Pero los migrantes somos más que las cifras de remesas que mes a mes establecen récords de ingresos para el país. Los migrantes somos más que la bandera política que se enarbola en tiempos de campaña electoral para ganar votos y financiamiento. Los migrantes somos más que seres olvidados en países ajenos, vulnerables a personas inescrupulosos que hacen de nuestras necesidades un negocio.
En nuestra sociedad, la migración interna es tan real como invisible.
Nunca olvidemos que los migrantes son tan guatemaltecos como nosotros, estén donde estén. No perdamos la empatía para comprender el sacrificio que implica migrar, porque te pierdes la vida de tu comunidad, el crecimiento de tus hijos, la convivencia de los amigos. Te pierdes el disfrute del paisaje, la hospitalidad y el colorido de la gente de tu tierra natal.
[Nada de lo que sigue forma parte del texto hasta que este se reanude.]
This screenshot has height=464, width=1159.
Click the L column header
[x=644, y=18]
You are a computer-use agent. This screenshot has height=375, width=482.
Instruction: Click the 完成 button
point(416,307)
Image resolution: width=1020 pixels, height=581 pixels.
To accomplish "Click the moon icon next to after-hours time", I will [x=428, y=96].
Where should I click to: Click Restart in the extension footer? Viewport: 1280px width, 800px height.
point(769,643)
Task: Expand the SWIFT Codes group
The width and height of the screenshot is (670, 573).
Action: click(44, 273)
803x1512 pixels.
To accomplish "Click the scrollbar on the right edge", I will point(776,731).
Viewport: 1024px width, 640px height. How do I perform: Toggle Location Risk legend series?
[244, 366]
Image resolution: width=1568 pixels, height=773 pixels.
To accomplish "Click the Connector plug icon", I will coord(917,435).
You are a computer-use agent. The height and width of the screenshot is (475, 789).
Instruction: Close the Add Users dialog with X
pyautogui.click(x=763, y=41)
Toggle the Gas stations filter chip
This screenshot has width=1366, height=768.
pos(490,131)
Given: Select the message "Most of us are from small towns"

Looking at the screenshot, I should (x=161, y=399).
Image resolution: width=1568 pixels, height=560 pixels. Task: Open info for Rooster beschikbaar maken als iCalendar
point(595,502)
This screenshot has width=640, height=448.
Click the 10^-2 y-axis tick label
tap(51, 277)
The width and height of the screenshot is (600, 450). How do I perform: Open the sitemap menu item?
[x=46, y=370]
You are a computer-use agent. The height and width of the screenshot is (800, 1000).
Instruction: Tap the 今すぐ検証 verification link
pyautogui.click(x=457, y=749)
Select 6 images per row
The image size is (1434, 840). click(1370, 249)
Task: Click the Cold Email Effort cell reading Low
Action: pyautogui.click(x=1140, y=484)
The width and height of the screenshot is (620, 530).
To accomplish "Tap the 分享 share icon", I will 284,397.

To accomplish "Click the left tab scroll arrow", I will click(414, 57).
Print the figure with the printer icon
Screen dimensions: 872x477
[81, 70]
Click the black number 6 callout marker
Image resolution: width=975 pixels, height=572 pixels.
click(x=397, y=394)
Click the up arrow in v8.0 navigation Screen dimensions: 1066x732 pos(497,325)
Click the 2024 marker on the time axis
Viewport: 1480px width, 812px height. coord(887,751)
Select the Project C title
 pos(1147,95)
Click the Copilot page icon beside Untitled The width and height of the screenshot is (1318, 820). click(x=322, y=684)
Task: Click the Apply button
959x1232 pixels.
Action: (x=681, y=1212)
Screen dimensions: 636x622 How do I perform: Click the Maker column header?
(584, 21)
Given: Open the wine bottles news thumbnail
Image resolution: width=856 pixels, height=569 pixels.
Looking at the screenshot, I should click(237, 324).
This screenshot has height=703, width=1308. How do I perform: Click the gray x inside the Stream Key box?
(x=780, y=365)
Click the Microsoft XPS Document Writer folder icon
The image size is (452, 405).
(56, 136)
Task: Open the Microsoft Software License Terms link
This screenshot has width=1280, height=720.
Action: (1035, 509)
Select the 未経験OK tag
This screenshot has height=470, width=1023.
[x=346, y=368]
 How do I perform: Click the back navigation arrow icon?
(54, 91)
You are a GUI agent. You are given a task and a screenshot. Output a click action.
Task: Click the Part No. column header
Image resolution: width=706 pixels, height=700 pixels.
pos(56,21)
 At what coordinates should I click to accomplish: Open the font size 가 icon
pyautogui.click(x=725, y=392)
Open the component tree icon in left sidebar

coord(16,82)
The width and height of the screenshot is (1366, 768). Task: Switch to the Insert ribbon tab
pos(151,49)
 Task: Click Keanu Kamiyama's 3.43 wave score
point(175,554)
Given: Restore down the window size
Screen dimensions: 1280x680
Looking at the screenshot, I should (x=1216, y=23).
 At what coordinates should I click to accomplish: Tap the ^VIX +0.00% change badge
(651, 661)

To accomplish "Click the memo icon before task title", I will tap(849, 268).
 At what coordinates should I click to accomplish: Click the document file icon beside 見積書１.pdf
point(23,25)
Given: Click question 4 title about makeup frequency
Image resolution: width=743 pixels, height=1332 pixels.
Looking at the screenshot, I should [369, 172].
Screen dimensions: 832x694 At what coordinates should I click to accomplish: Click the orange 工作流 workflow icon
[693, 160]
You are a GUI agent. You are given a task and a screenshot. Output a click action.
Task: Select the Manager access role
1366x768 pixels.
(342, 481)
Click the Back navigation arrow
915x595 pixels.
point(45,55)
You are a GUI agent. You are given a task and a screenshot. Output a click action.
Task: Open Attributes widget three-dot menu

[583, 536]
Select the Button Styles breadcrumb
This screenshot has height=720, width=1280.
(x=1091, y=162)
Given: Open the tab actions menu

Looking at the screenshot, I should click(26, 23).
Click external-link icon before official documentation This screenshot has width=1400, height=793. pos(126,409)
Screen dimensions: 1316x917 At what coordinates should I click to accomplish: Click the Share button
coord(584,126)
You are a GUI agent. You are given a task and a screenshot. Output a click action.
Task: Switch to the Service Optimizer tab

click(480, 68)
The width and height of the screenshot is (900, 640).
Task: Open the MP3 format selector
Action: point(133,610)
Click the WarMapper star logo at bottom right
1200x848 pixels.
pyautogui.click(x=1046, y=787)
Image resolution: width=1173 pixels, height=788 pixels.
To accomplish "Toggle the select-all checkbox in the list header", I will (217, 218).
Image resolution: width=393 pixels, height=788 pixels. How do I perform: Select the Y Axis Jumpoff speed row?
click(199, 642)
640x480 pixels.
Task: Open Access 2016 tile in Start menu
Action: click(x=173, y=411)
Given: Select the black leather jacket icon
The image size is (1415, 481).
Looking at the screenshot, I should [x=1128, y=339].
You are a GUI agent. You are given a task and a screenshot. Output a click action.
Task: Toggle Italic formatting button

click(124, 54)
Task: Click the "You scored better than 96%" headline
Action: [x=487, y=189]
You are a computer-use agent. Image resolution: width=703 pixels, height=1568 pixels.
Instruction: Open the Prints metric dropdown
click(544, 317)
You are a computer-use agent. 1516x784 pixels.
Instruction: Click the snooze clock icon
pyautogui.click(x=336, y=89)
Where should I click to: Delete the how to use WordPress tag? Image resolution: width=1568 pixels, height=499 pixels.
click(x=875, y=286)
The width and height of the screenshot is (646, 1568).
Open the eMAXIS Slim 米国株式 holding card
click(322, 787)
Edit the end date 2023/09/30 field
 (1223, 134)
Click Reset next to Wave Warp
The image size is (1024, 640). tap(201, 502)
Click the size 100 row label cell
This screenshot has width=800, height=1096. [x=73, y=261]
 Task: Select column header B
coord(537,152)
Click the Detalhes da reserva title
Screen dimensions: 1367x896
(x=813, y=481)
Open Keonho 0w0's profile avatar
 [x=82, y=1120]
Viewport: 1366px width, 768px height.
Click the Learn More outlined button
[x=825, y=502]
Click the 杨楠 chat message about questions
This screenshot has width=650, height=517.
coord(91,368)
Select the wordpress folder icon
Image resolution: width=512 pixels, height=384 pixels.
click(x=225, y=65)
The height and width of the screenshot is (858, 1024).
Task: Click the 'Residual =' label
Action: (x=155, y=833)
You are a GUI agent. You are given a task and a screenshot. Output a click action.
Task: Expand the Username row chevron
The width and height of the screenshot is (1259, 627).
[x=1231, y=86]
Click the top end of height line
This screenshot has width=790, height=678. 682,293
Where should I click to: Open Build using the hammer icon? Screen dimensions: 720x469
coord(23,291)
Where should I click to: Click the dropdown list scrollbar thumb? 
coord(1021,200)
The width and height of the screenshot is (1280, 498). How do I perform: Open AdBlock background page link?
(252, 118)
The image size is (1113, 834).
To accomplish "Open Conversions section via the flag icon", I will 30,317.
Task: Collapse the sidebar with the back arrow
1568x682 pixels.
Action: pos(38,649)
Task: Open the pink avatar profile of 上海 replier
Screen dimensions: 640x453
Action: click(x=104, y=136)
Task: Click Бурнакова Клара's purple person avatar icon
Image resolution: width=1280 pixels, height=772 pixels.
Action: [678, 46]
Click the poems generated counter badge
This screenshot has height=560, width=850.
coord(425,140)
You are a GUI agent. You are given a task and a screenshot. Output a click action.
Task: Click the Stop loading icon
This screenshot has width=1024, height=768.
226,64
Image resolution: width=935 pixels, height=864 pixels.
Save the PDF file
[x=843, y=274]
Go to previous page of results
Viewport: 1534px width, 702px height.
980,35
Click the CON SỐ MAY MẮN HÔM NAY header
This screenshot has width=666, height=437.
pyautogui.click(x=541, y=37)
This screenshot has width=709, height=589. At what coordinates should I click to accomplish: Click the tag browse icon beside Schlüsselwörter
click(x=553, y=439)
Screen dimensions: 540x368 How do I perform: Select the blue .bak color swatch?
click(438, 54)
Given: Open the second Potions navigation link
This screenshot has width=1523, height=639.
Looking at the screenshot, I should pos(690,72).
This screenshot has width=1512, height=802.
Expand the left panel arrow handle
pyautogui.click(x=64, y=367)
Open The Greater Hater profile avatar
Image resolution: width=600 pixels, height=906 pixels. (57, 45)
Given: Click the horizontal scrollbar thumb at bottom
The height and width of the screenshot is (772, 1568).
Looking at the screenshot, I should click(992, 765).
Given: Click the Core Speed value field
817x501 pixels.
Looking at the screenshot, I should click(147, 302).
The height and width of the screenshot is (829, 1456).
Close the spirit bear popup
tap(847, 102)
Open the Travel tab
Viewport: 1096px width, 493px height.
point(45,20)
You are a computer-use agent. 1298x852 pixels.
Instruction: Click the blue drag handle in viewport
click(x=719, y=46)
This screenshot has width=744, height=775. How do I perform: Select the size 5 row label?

Nuestra meta debe ser el sueño guatemalteco, la ruta más asertiva para lograr que nadie se vea forzado a migrar, y que, por el contrario, quien decida irse sea por opción—ejerciendo debidamente su derecho de migrar. En tanto avancemos hacia ese sueño, el estado guatemalteco tiene la obligación moral y legal, de reclamar enérgicamente el respeto a la integridad física de los migrantes además de exigir respeto a la dignidad humana de quienes se vean forzados a migrar.